Her first significant investor, according to her own account, committed funds based entirely on a personal relationship, without seeing a formal pitch deck. The content strategy appears to extend that same logic at scale: help potential investors understand the person and the process before any direct conversation begins.

"Anxious capital is fragile capital. Clients who do not hear from you fill the silence with worry." — Anandita Jain

THE FOUNDATION

What Winvest is building on

Winvest Capital did not emerge in isolation. Anandita's father, Alok Jain, founded WeekendInvesting, a momentum investing platform with over 30 years of experience behind it. Before launching Winvest, Anandita worked there as Vice President, developing products for high-net-worth clients and learning the operational reality of managing investment products at scale.

The investment manager of record for Winvest Capital is WeekendInvesting Analytics Pvt. Ltd. The momentum strategy draws from the same methodology that WeekendInvesting has been refining for years. Winvest is packaging that into a regulated fund structure for a higher-value client segment.

RISKS AND CHALLENGES

What could make this harder than the narrative suggests

The most obvious question is track record. While the broader methodology has existed for years, Winvest itself is still building its own operating history as a fund. Its standalone performance record, separate from WeekendInvesting's longer history, is still short.

The second challenge is fundraising. Winning the trust of investors making significant capital commitments is a relationship-driven process that plays out over months of private conversations. The 100 crore target is a goal Anandita is working toward, not a current figure.

The third challenge comes from the strategy itself.
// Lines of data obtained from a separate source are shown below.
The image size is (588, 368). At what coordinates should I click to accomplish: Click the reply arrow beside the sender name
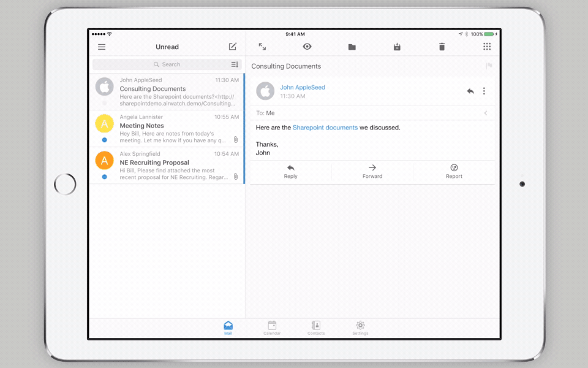tap(470, 91)
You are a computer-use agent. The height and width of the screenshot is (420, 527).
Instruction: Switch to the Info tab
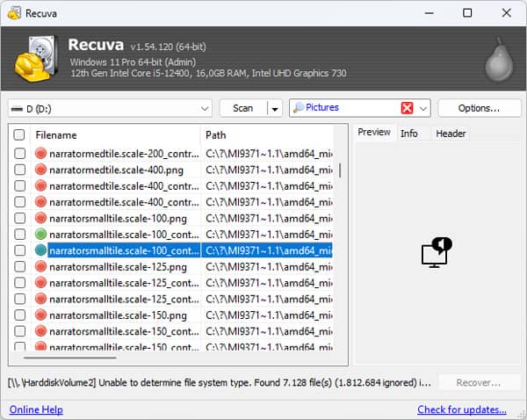tap(408, 133)
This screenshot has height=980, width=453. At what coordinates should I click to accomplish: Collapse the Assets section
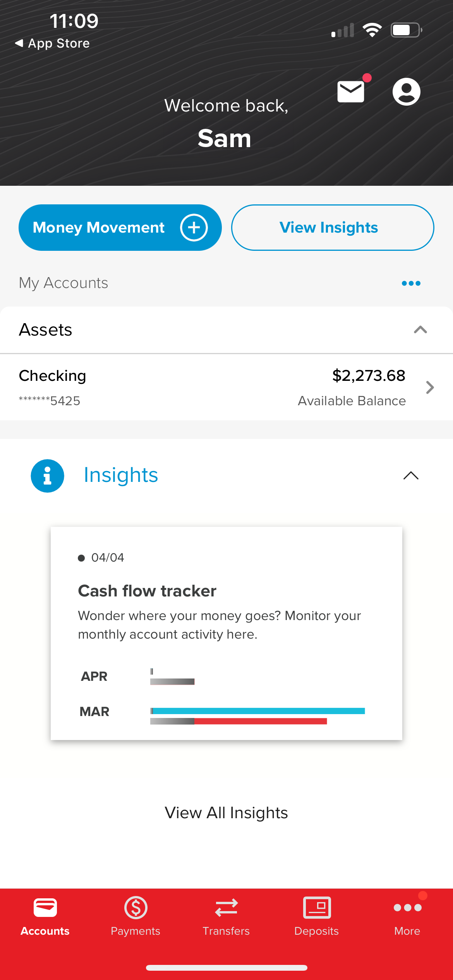(x=420, y=330)
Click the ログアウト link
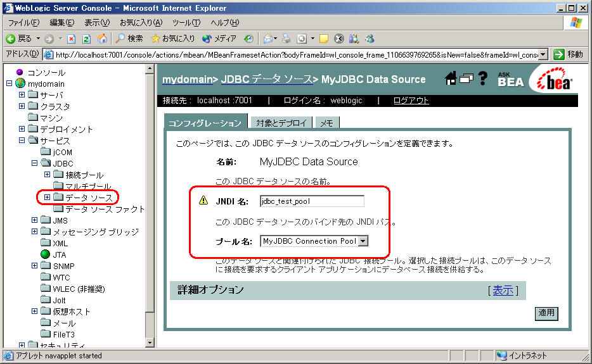592x364 pixels. [x=411, y=101]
Momentum investing can perform well during strong market trends but is tested during volatile or rapidly reversing conditions. How Winvest communicates and manages those periods will matter significantly for long-term investor retention.

THE ENTREPRENEUR POST TAKE

What this business is really about

Most people looking at Winvest Capital will focus on Anandita's age or her international finance background. The more important story is the customer segment she is targeting.

Every successful business begins with a simple observation. According to Anandita, there is a growing group of investors who sit between retail investing products and traditional private wealth management. Winvest Capital is her attempt to build specifically for that middle ground.

Whether it succeeds will depend on execution, performance, and the ability to build trust at scale. But the core idea is straightforward. Find a customer group that existing solutions do not fully serve, understand what they need, and build specifically for them.

That is the bet Anandita Jain is making with Winvest Capital.

Editorial note: This article is based on publicly available information, statements made by Anandita in her public content, and information published on the Winvest Capital and WeekendInvesting websites. All financial figures are attributed to Anandita's publicly shared content and have not been independently audited. This article is for informational purposes only and is not investment advice. The Entrepreneur Post has no commercial relationship with Winvest Capital or WeekendInvesting.